O Monumento à Terceira Internacional (em russo: Памятник III Коммунистического интернационала) conhecida também como Torre de Tatlin, foi um monumento projetado pelo arquiteto russo e artista Vladimir Tatlin entre 1919 e 1921. Ele propôs o monumento como um símbolo da ideologia do Comunismo e da Revolução Russa. O projeto compreendia em uma gigantesca estrutura de ferro com uma forma espiral ascendente, que se estendia por várias centenas de metros e serviria de sede para o novo governo comunista global a ser introduzido pela Terceira Internacional - uma organização política. Cada uma das três partes da torre deveria ter uma função diferente: A base deveria ser um grande salão para a reunião dos legisladores, o meio iria abrigar os representantes do poder executivo e o topo acolheria o setor de comunicação desse governo.[1][2]

Modelo do Monumento à Terceira Internacional em escala reduzida.
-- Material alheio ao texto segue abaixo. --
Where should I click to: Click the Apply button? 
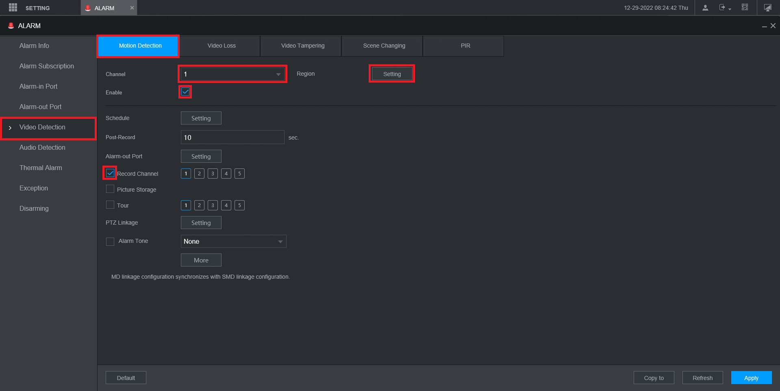pos(751,378)
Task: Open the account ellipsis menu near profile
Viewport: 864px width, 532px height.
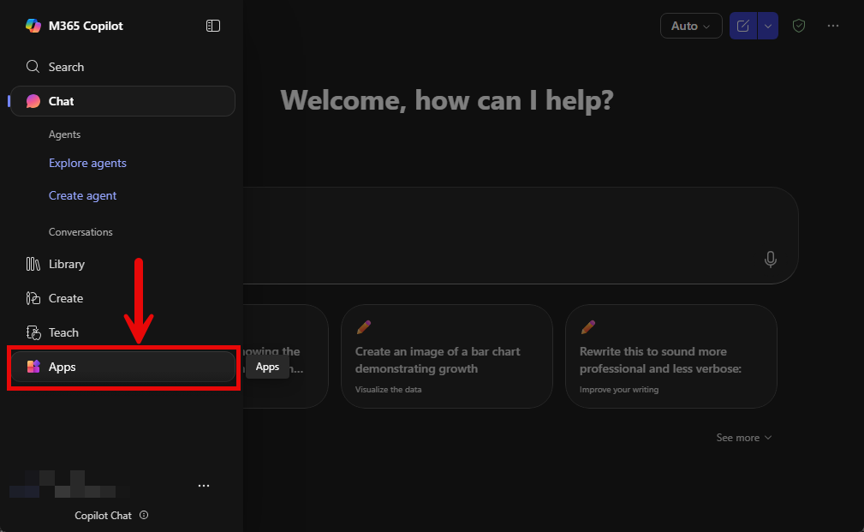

O Monumento à Terceira Internacional foi uma expressão da visão de Tatlin de uma nova arquitetura que iria servir ao proletariado e espelharia as mudanças sociais e políticas da época. Mas, por conta de problemas técnicos, financeiros e políticos, o projeto nunca foi realizado. Embora o projeto não tenha evoluído para sua versão final almejada, a torre teve um impacto significativo no desenvolvimento do construtivismo russo e no mundo da arquitetura. Ele influenciou as gerações posteriores de arquitetos e continua sendo um ícone do período revolucionário russo e das aspirações utópicas do movimento comunista.[1]

História editar

Contexto Histórico editar

 
Lenin discursando.

A Revolução Russa de 1917 resultou em profundas transformações políticas, econômicas e sociais para o país, influenciando também a área da cultura e das artes. Diversos artistas acreditavam que um novo sistema revolucionário deveria refletir em uma nova arte e estética, e foi nesse contexto que a vanguarda artística russa buscou romper com as tradições estéticas e considerou que a construção dessa nova sociedade se daria na formação de uma cultura socialista utilizando a arte como fator de transformação social e cultural. [3]

 
Vladimir Tatlin.

Um dos principais nomes da vanguarda russa, Vladimir Tatlin, se filiou ao Partido Comunista após a Revolução e passou a se concentrar mais nas áreas de arquitetura e engenharia. Para Tatlin, a forma era relacionada à função e utilidade, sem a necessidade de adornos - componentes distintivos da estética de ostentação burguesa -, onde o anseio artístico era alcançado por meio da modernidade, tecnologia e utilização de materiais e técnicas industriais, ao mesmo tempo idealizando a construção de uma sociedade sem classes.[3][4]

 
Logo da Internacional Comunista.

Em 1919 ele foi incumbido de projetar o Monumento à Terceira Internacional pelo Departamento Revolucionário de Belas Artes. A Terceira Internacional, também conhecida como Internacional Comunista, era uma organização política fundada em 1919 por Lenin com o objetivo de reunir partidos comunistas de diferentes países. O monumento pretendia simbolizar a importância histórica da revolução e a união dos trabalhadores ao redor do mundo. A maquete foi exposta em 8 de novembro de 1920 em São Petersburgo, onde seria construída, e tinha por volta de 5 metros de altura; um mês depois ela foi levada para Moscou para Exposição do VIII Congresso dos Sovietes. [3][4]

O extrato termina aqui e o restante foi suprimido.